Load an audio file with spoken text into the clipboard, then right-click the file and click on "Speech to text analysis". If this menu item pops up, click on the desired service name in the sub menu to launch the analysis.

An icon is displayed in the clipboard item which changes while analyzing from

to

when analysis is finished, or to

if analysis runs into an error. If you hover with the mouse over the icon a tool tip appears showing the actual state.

While analyzing

An error occurred

With analyzed speech to text

When analysis is finished successfully, the resulting text is attached to the audio. When you load the audio into the SingleTrack timeline, you can see the text in the speech to text pane. To see the speech to text pane, use the "View" menu.

Working with Speech to Text Data

This is the SingleTrack screen with the speech to text pane below the timeline. You can move this pane around to any position you like.

The highlighted text in the speech to text pane (blue background) corresponds to the area between mark in and mark out on the timeline.

You can use editing functions (cut inside / outside, cut inside / outside and move). The text will be edited along. Of course the text edit works only at word level; if you remove a part of a word from the timeline, the outcome in text is probably not what you expect.

When you start playback, a red "highlight" corresponding to the sound head position moves through the text:

On the other hand, select a word in the text to set the sound head to this word.

To find text in the text area, type the search string into the "Search" field, and press the ENTER key or click the down-arrow button. All matches are marked in yellow, and you can cycle through the matches by repeatedly pressing the ENTER key, or clicking the down arrow. SHIFT+ENTER, or the up arrow, cycle the matches in reverse direction.

To get rid of the search result and yellow markers, click the X button next to the "Search" field.

Saving Speech to Text Data

When the audio file is saved to the file system, to DBM, or to DPE, the text file is saved with the audio. In the file system, the text file has the same name as the audio file, but its extension is .s2t. In DBM or DPE, the storage location is implicitly determined.

When an audio file with text information is included in a project, the text information is implicitly embedded in the project.

Loading Speech to Text Data

When speech to text information is available for an audio file that is loaded from DBM or DPE, this information is implicitly loaded. When an audio file is loaded from the file system, and a .s2t file exists with the same file name, then the audio editor attempts to read speech to text information from this file.
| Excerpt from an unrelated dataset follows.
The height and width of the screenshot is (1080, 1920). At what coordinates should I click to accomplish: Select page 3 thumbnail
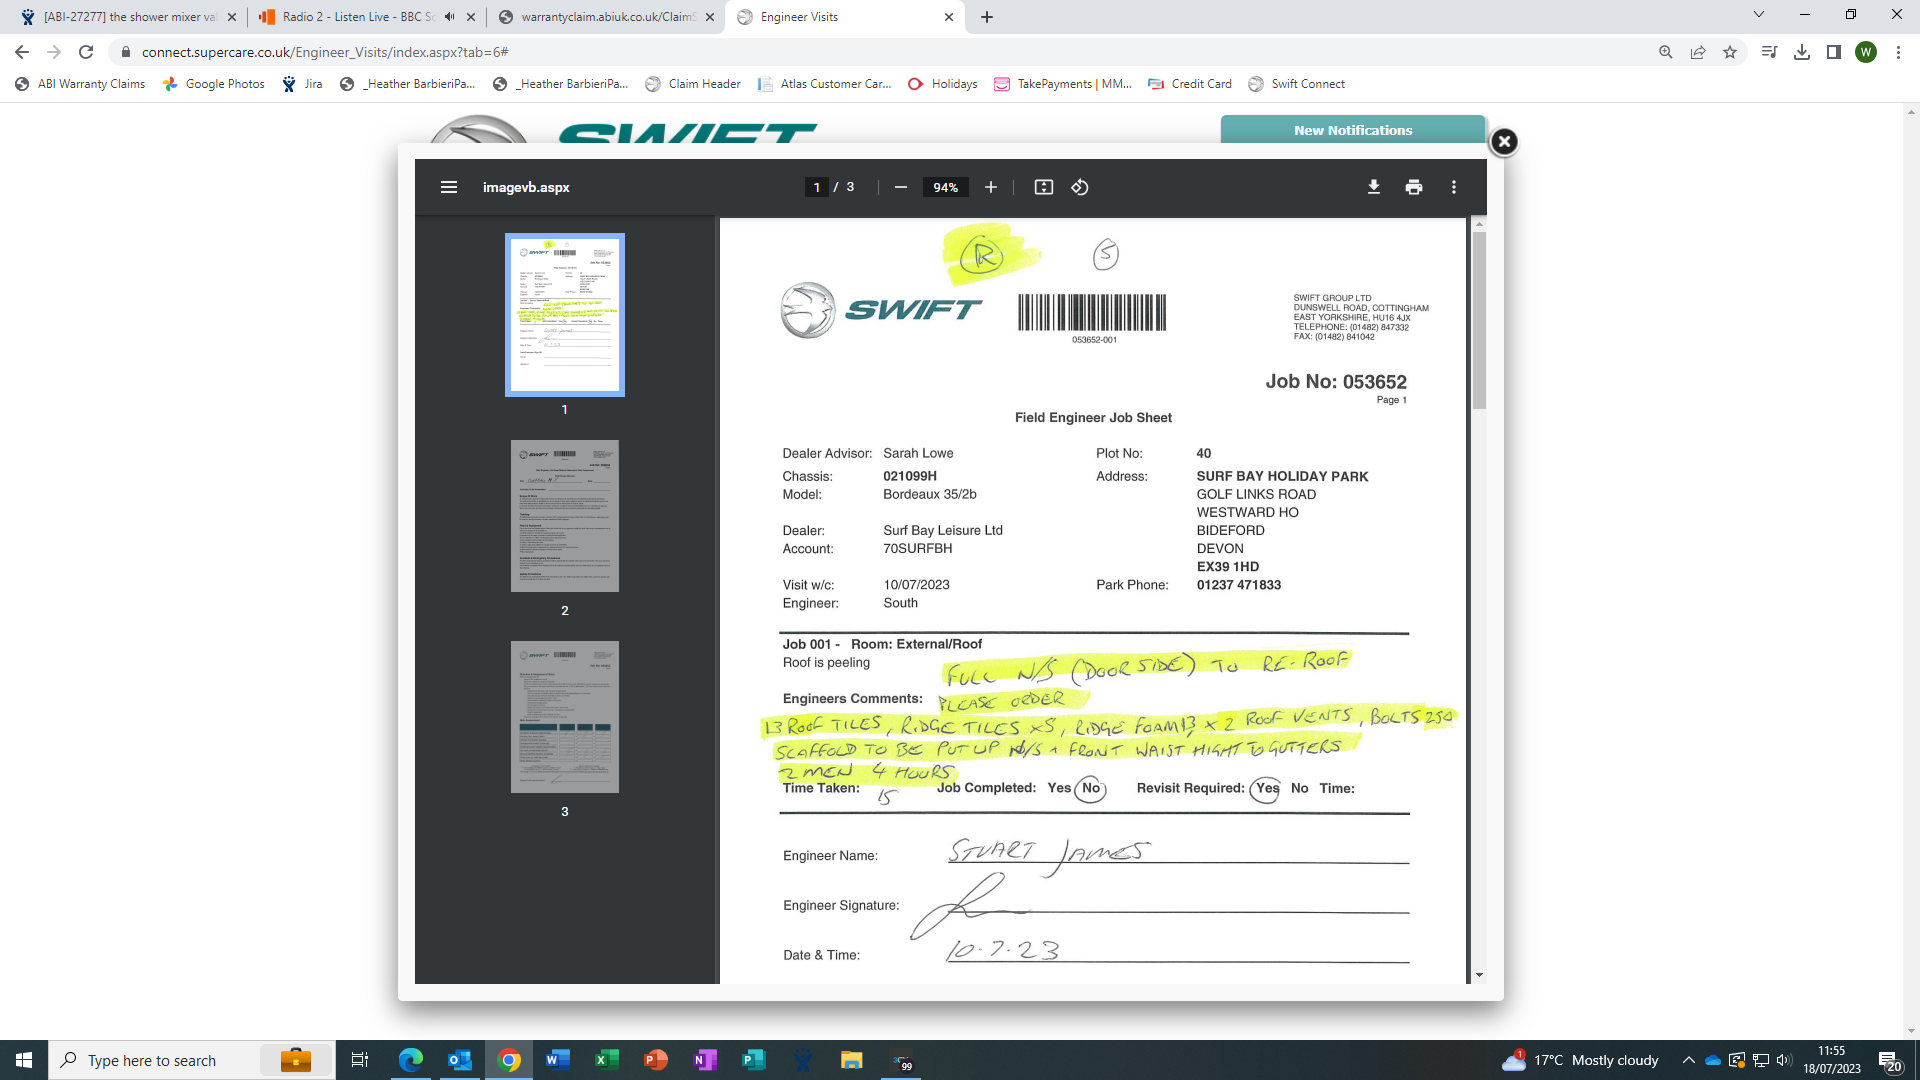tap(564, 717)
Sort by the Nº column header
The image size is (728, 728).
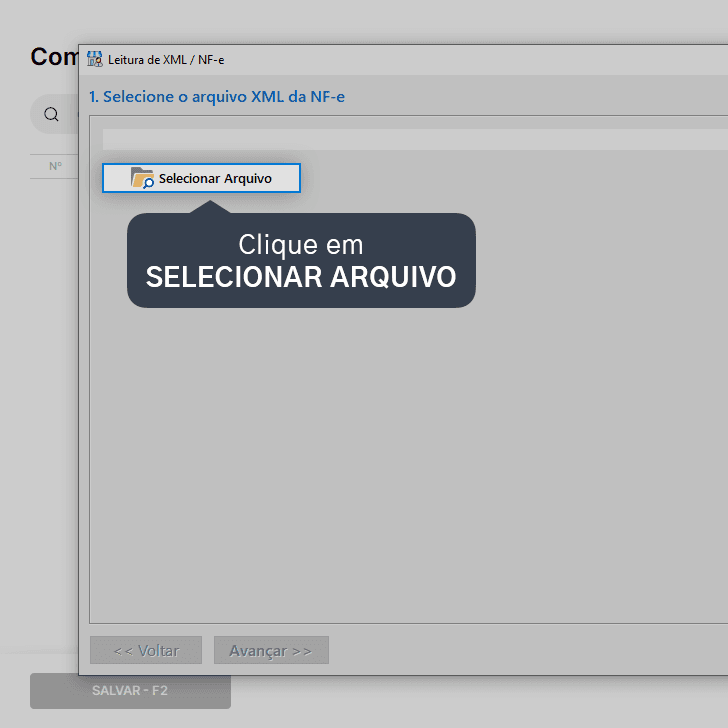55,166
When a project is loaded that contains speech to text information, then this information is implicitly loaded.

Multiple Speakers

When the audio contains passages of text spoken by more than one person, some transcription services can differentiate among these speakers, and insert tags indicating that a different person is now speaking. This ability may be subject to configuring the service accordingly.

When MTE detects such tags in the transcript, it inserts a line into the text saying “SPEAKER: xxx” where xxx is the speaker name as indicated by the transcription service.

You can modify the speakers assigned to passages of text. This is described on the page Working with Text.

These assignments may be incorrect, or you may want to replace the names “S1”, “S2”, etc. by real person names.

Highlighting Speakers

Starting with MTE version 8.2.1847.0, two new color parameters allow to colorize the “SPEAKER” lines: Color_S2T_SpeakerText and Color_S2T_SpeakerBackground. Both parameters are stored in the respective color scheme, e.g. MultiTrack|Settings|UIScheme_dark. The values are the same as for other color parameters, i.e. you can enter RGB values, color names, hexadecimal values etc. We recommend that you set either both parameters, or neither, because when setting only one of them, the other color value is defaulted by the “normal” color, which may lead to poor contrast.

Exporting the Transcript

When you click the right mouse button inside the transcript text, the following export options are available:

Save all text to file
Save selected text to file
Copy all text into Windows clipboard
Copy selected text into Windows clipboard

The “selected text” options, of course, are only available if any text is selected.

Text that is copied to the Windows clipboard can be pasted into other applications like Word. Typically, the key combination Ctrl+V is used to paste the text.

These operations create pure text without formatting. Line breaks which are created for display only (i.e. when the text is wider than the window) are replaced by space characters. “SPEAKER” lines, however, are always exported to separate lines.

Starting with MTE 8.2.1846.0, a parameter lets you control whether pauses (which are indicated by single or double line breaks in the transcript) are exported as such, or whether they are replaced by space characters. The name of this parameter is S2TExportWithPausesAsLinebreaks, and it is defined in MultiTrack|Settings. The value should be 0 or FALSE, or 1 or TRUE, with a default value of 1.